4 x 6″; 16 pages. Offset lithography using non-process colors. Interleave structure. Laid in letterfold paper wrapper with slip-in closure. Written, designed, and produced by Chen and Meador at Flying Fish Press in Berkeley, California and the Center for Book and Paper at Columbia College in Chicago.
In an age of electronic media and virtual simulacra “What is a book?” is a common question. This is the question that Chen and Meador, two veteran practitioners near the top of any serious list of contemporary book artists, address in “How Books Work.”
This elegantly simple book marries structure and content in the best tradition of artists’ books. It begins: “What is a book? A book is an experience.” And ends: “A book starts with an idea. And ends with a reader.”
Dzogchen Village Home
By Clifton Meador
Chicago, Illinois: Clifton Meador, 2012. Edition of 200.
6 x 9″; 48 pages plus four panel double-sided pull out page at back. Stitch bound. Offset printed with a letterpress printed dust jacket.
Cliff Meador: “This is one of three books that is based on work I did in Ganze Autonomous Prefecture. I was there as part of an interdisciplinary research team, documenting traditional Tibetan book culture, and much of the information we collected has never been published. I spent part of this summer printing these books that explore ideas of iteration and repetition that are connected to the practice of traditional Tibetan book production.”
Dzogchen Village Home: “Dzogchen is a Tibetan Buddhist practice intended to bring enlightenment by returning to the primordial condition of the mind: an all-encompassing timeless awareness, an openness to everything, all situations, all people, undefended, ready to experience. The practice of dzogchen is supposed to be everyday life itself.”
“Dzogchen is also a monastery, in a glacial valley, in Ganze Autonomous Prefecture, part of the great Nyingma tradition, and the seat of the Second Dzogchen Rinpoche Gyurme Tekchok Tenzin who is supposed to have instructed the King of Derge to build the Parkhang.”
After resettlement
By Clifton Meador
Chicago: Clifton Meador, 2013. Edition of 20.

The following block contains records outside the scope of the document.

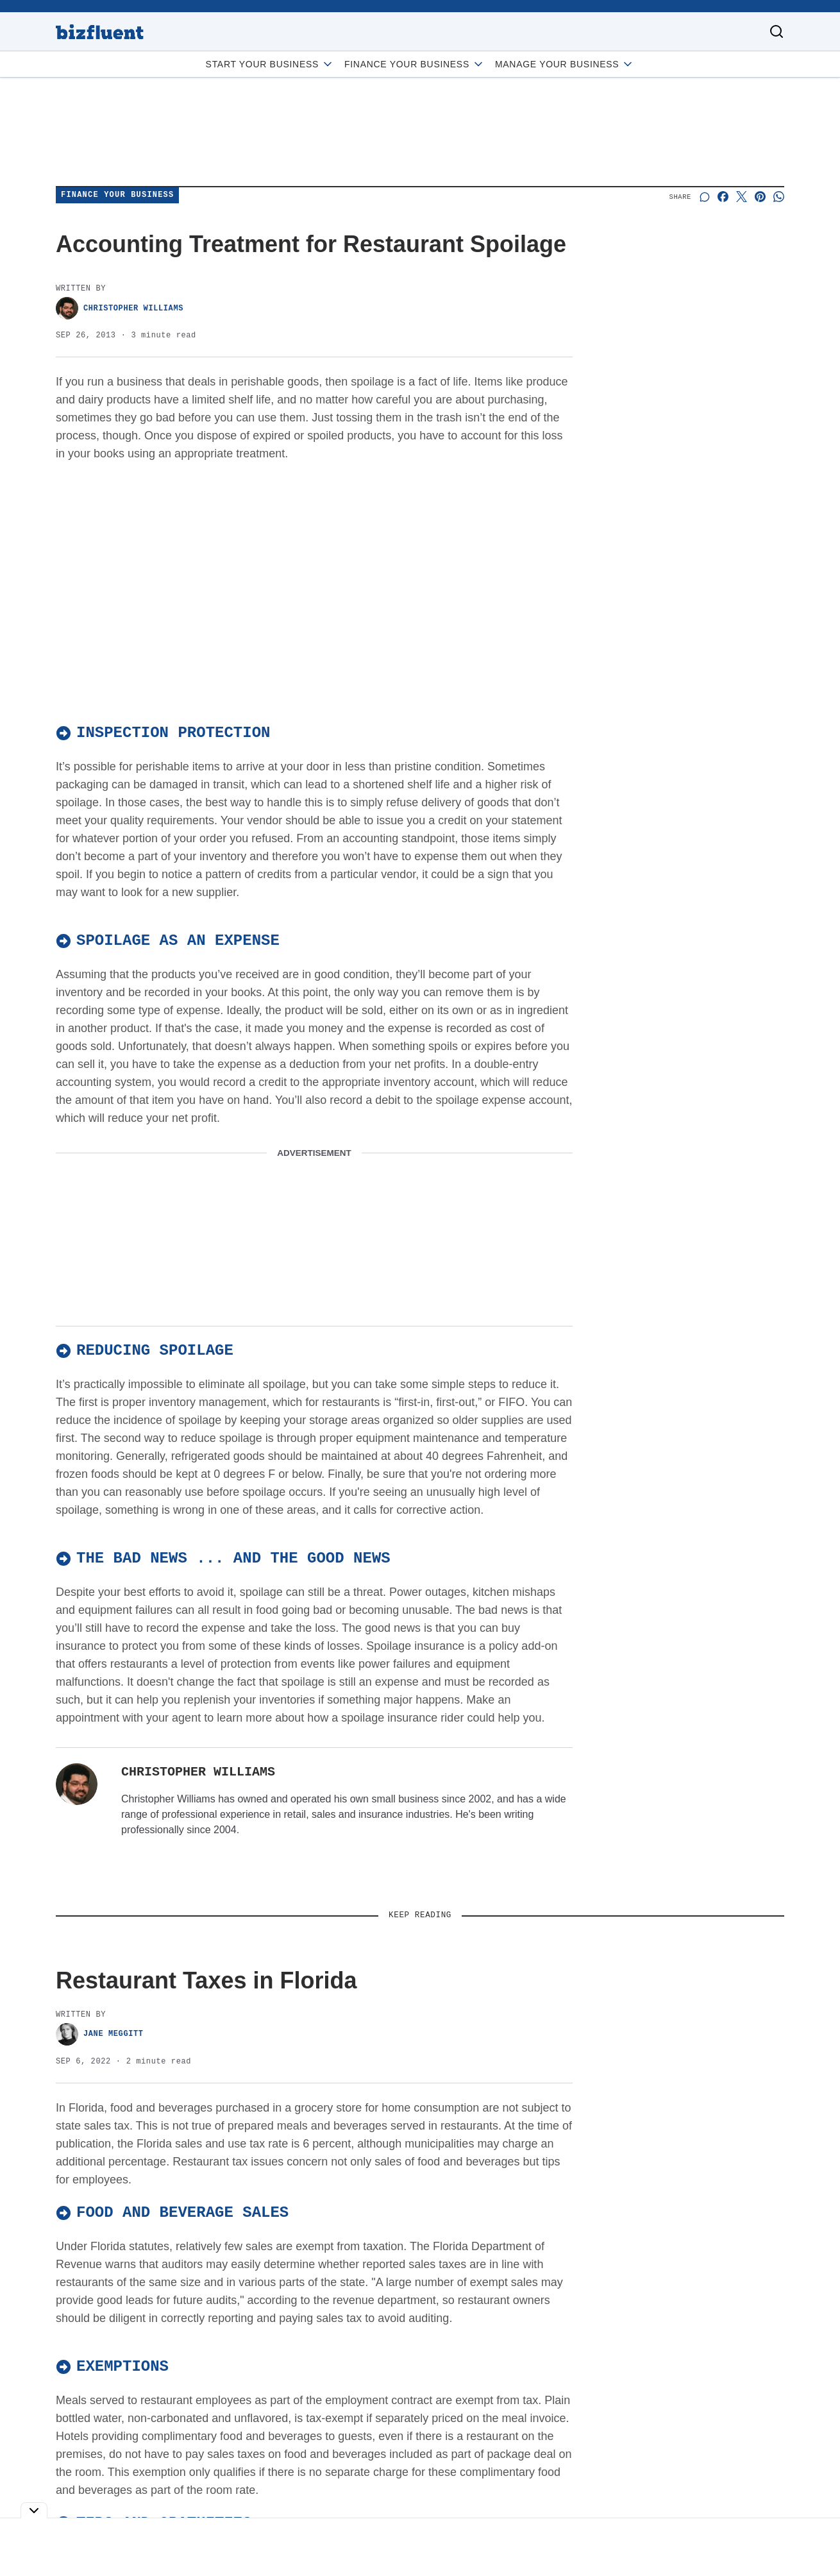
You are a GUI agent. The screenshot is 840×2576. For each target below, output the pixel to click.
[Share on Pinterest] (760, 196)
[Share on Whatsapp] (778, 196)
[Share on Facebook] (723, 196)
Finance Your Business (414, 64)
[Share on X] (741, 196)
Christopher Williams (119, 308)
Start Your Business (270, 64)
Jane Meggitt (100, 2034)
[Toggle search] (776, 31)
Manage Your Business (564, 64)
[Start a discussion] (704, 196)
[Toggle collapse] (34, 2510)
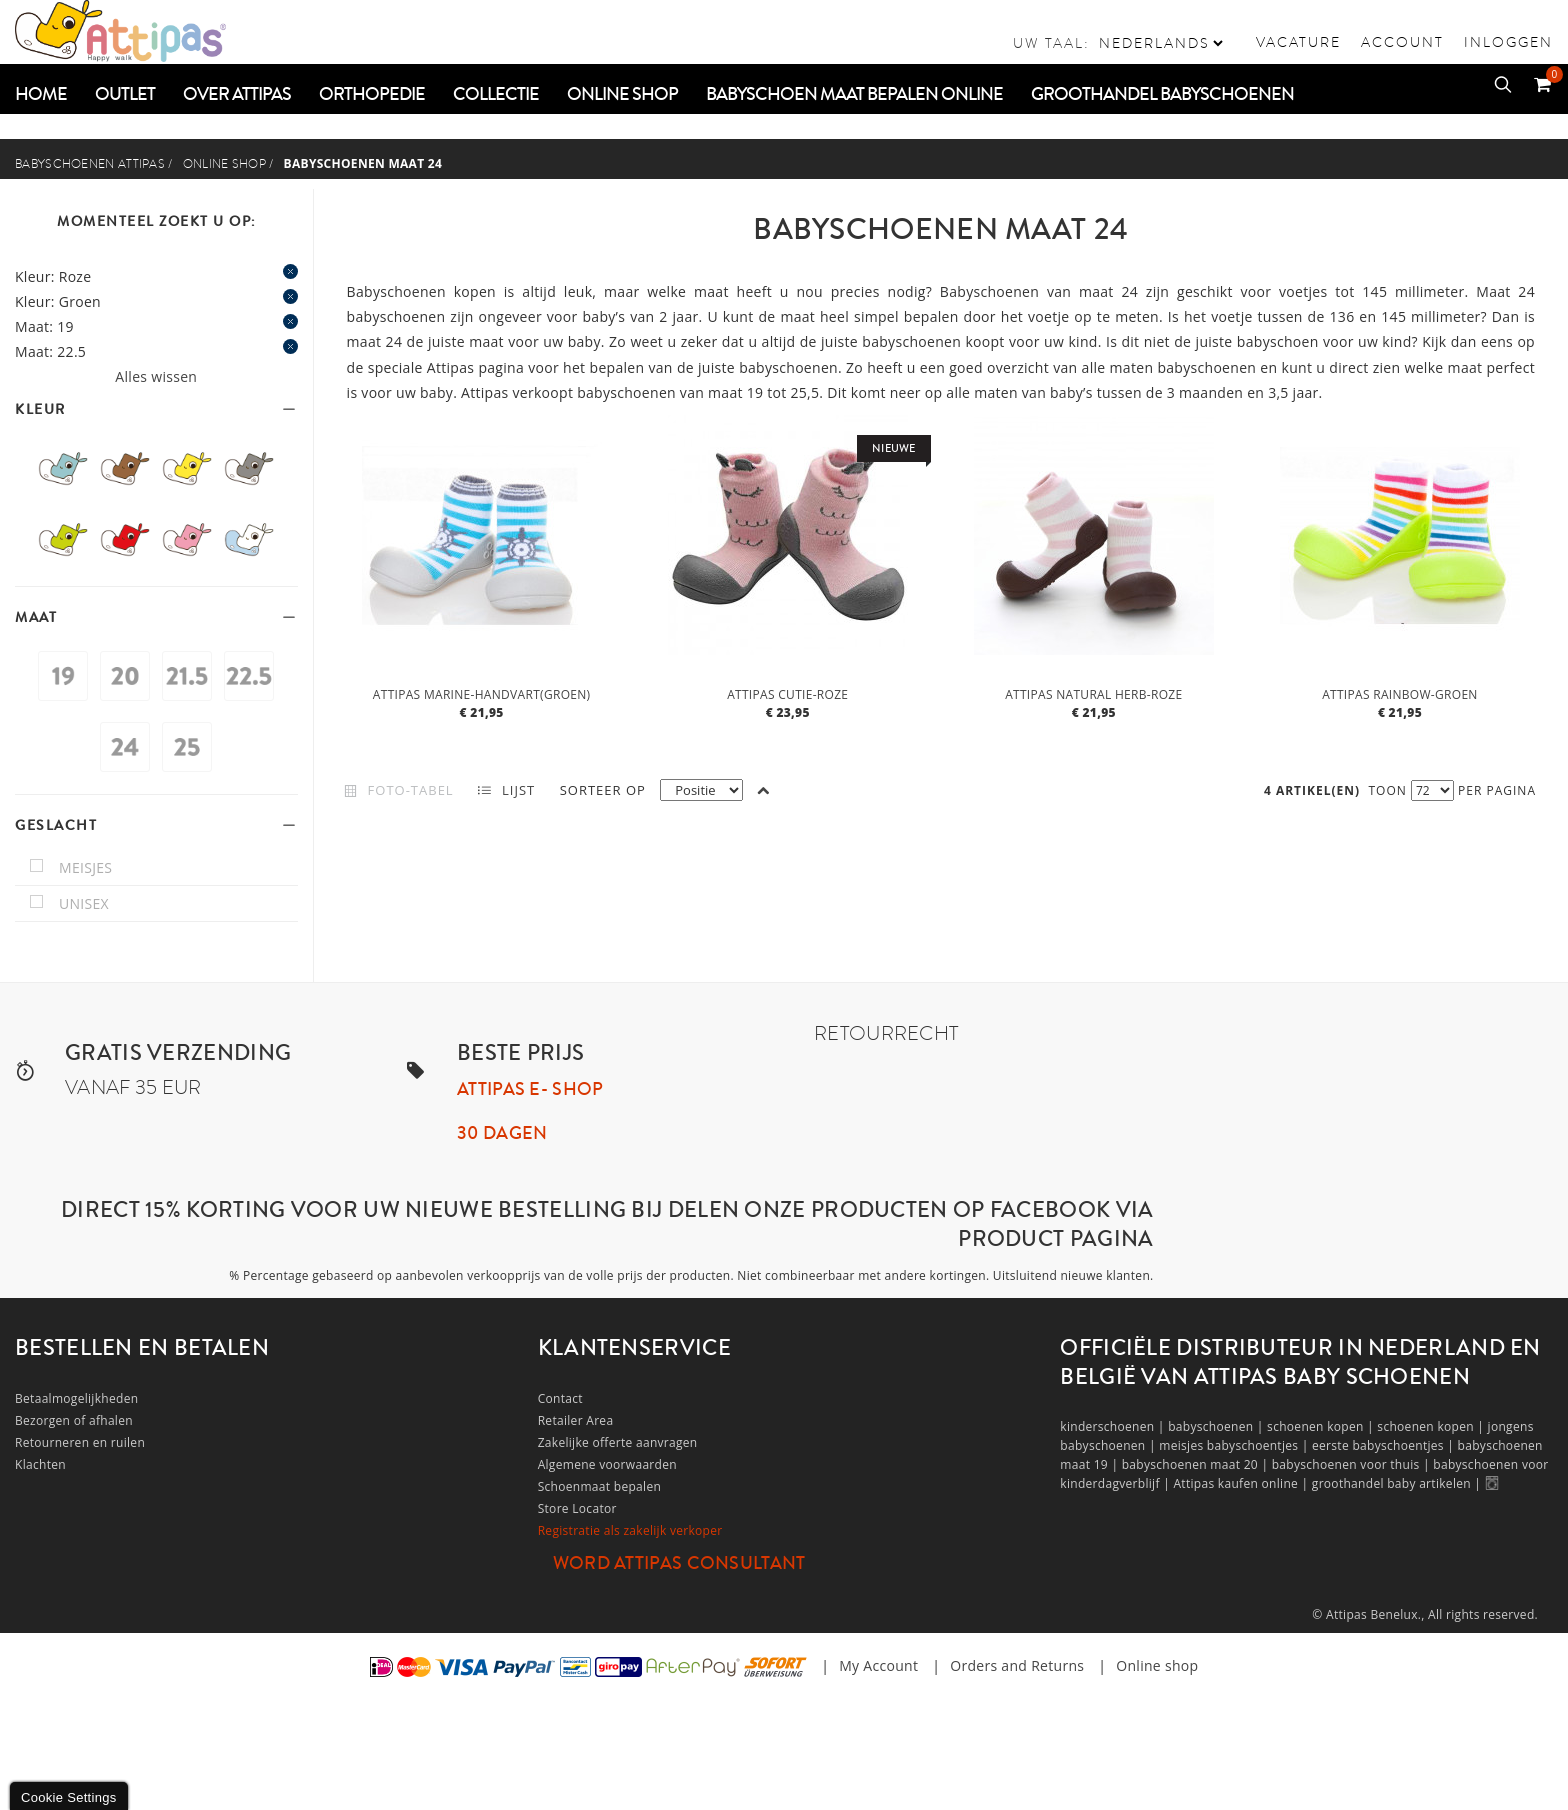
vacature (1298, 42)
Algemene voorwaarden (607, 1464)
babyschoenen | (1217, 1426)
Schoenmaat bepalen (599, 1486)
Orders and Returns (1017, 1665)
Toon (1388, 790)
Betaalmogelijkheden (76, 1398)
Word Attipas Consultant (679, 1563)
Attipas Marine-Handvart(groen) (482, 694)
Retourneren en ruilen (80, 1442)
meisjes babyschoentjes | (1235, 1445)
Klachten (40, 1464)
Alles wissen (156, 376)
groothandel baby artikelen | (1398, 1483)
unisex (84, 903)
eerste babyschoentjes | (1385, 1445)
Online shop (224, 164)
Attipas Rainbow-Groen (1400, 694)
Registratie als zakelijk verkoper (630, 1530)
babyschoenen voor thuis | (1353, 1464)
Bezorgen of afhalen (74, 1420)
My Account (878, 1665)
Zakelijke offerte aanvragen (618, 1442)
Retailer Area (576, 1420)
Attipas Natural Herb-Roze (1093, 694)
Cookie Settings (69, 1797)
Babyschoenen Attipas (90, 164)
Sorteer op (603, 790)
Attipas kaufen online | (1242, 1483)
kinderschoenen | (1114, 1426)
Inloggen (1508, 42)
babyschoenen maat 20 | (1197, 1464)
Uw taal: (1051, 43)
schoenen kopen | (1322, 1426)
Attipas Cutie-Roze (787, 694)
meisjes (85, 867)
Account (1402, 42)
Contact (560, 1398)
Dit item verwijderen (290, 271)
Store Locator (577, 1508)
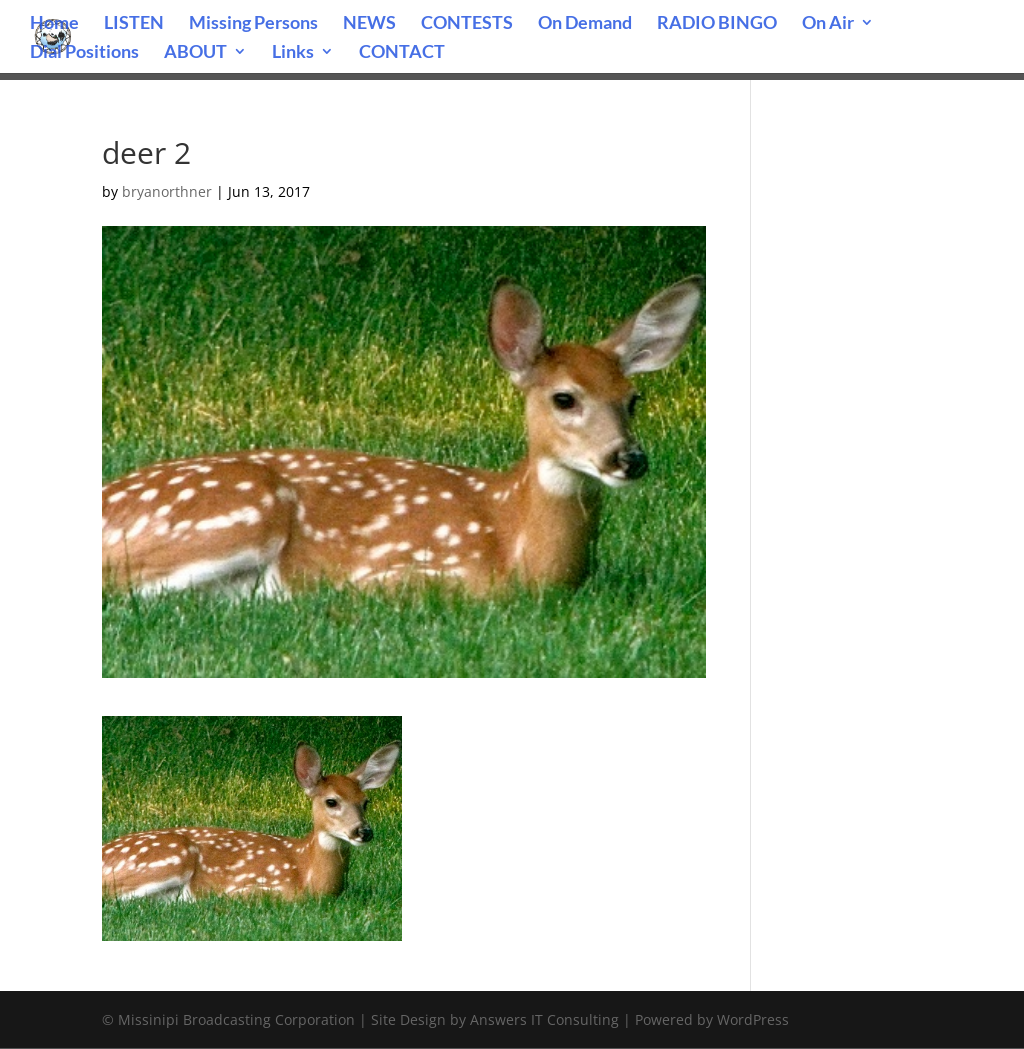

5 3/8 x 7 7/8″; 30 pages. Digital printing and letterpress. French folded pages. Bound in a soft cloth cover.
Clifton Meador: “Newfoundland is an island with dozens of isolated fishing communities along the coasts: it was the home of the great North Atlantic cod fishery for hundreds of years, and these fishing villages were the bases for catching and drying the cod. The rugged topography of the island makes road building a difficult enterprise, and many of these communities are only accessible by water. These places – called Outports – used to be isolated for the three or four months of deepest winter, cut off from supplies, medical care, or even communications.
“During the late 1950s, the government of Newfoundland realized that it was too expensive to supply all of these villages with nurses, schools, telecommunications, and utilities. The government undertook a project of resettlement of the most isolated communities, offering inhabitants a lump sum of money as an inducement. The Government’s rules have shifted over time, but the basic principle has been that some super-majority vote of a community was needed to indicate their desire to resettle their community before anyone received settlement money.
“Hundreds of small villages and Outports have been resettled in the past 50 years: along the rocky coasts of Newfoundland there stand abandoned villages, with little left to mark the people who lived there. In collaboration with some art faculty at Memorial University in Newfoundland, I have been visiting the south coast of Newfoundland, and was able to document the site of one village, Rencontre West, which was resettled in the 1970s.”